If Stafford had made a move before the franchise tag deadline, a Cousins deal could have topped it. Not now, which means that whenever Stafford gets an extension done, it should make him the highest-paid player in the league.
And for the Lions’ sake, that should happen.
Stafford could become a $25 million-a-year man if he wants. He could set records with a new deal. Depending on what the structure of the deal looks like — particularly with the years on the contract and the average per year — Stafford could top $250 million in career earnings if the 29-year-old plays through the next contract he signs.
It’s a deal that, frankly, should get done. Both sides have shown they would like it to happen. Stafford has said he would like to be in Detroit long term. Lions team president Rod Wood told ESPN last month that he would like to have a deal done, too.
Neither has put a timetable on it, but with the Cousins deadline having passed, they can work without the potential of another deal coming in and beating them out — at least until Cousins, Atlanta’s Matt Ryan or Green Bay’s Aaron Rodgers signs a new contract down the road making one of them the highest-paid player in league history.
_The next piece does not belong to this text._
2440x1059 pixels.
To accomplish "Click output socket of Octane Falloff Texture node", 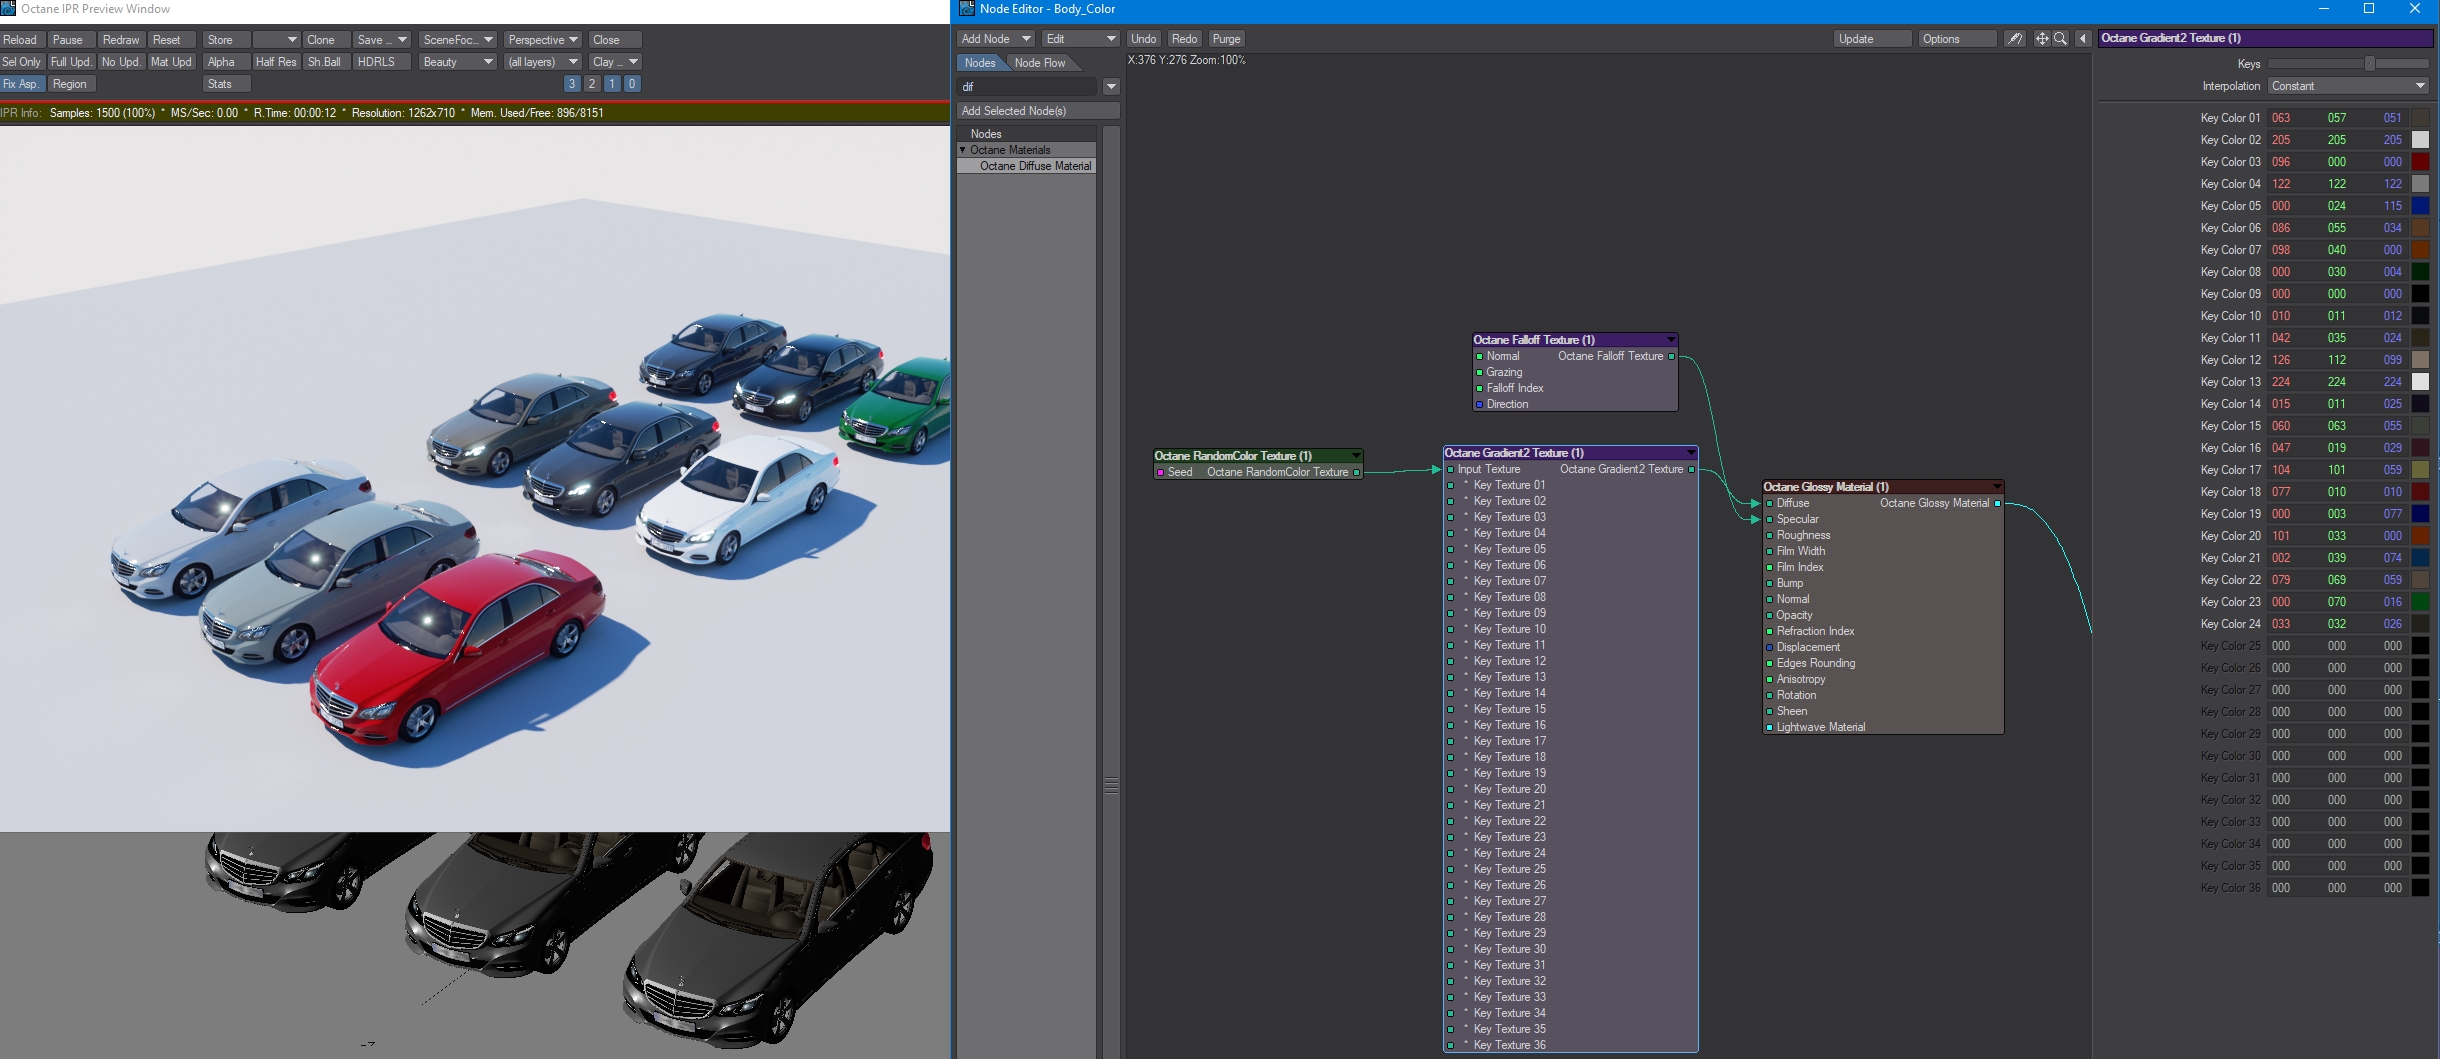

“It’s going to be whatever it takes, I think, to make it happen from both sides,” Wood told ESPN last month. “And whether he becomes the highest-paid or not, it’ll be a short-lived designation because, as [general manager] Bob [Quinn] said, and I think it’s true, if you’re in the top whatever of quarterbacks, when your time comes up, your time comes up, and then somebody else’s time comes up, and they become the highest [paid].
“It’s a premium position, and you need to have a very, very good player at that position to be credible and be competitive, and I think we do have that, and we’re working on getting a deal done.”
Getting this done early would be good optics for a franchise that saw former stars Barry Sanders and Calvin Johnson retire early, at least in part, because of the franchise’s inability to win consistently. The franchise also let defensive star Ndamukong Suh get to free agency after the 2015 offseason — only to see him leave for Miami, though the Lions believed a deal would get done.
So following through on a massive deal with the team’s best player is just smart. It shows a commitment to a quarterback who could become one of the league’s top players at his position within the next two to three years if some of the older quarterbacks — such as Drew Brees, Ben Roethlisberger, Tom Brady, Eli Manning and Philip Rivers — retire or decline.
Other than the actual negotiation process, not much should be stopping the Lions and Stafford from getting a deal done now if both have been sincere in their public statements that they want one to happen.
If Stafford wants to be the highest-paid player in the NFL for the next four to eight months, he can become that before the inevitable rising of salaries sees him passed on the ledger. If the Lions want to make the long-term commitment to their franchise quarterback they’ve often talked about, they have all the room to do so. It’s just a matter, on both sides, of when.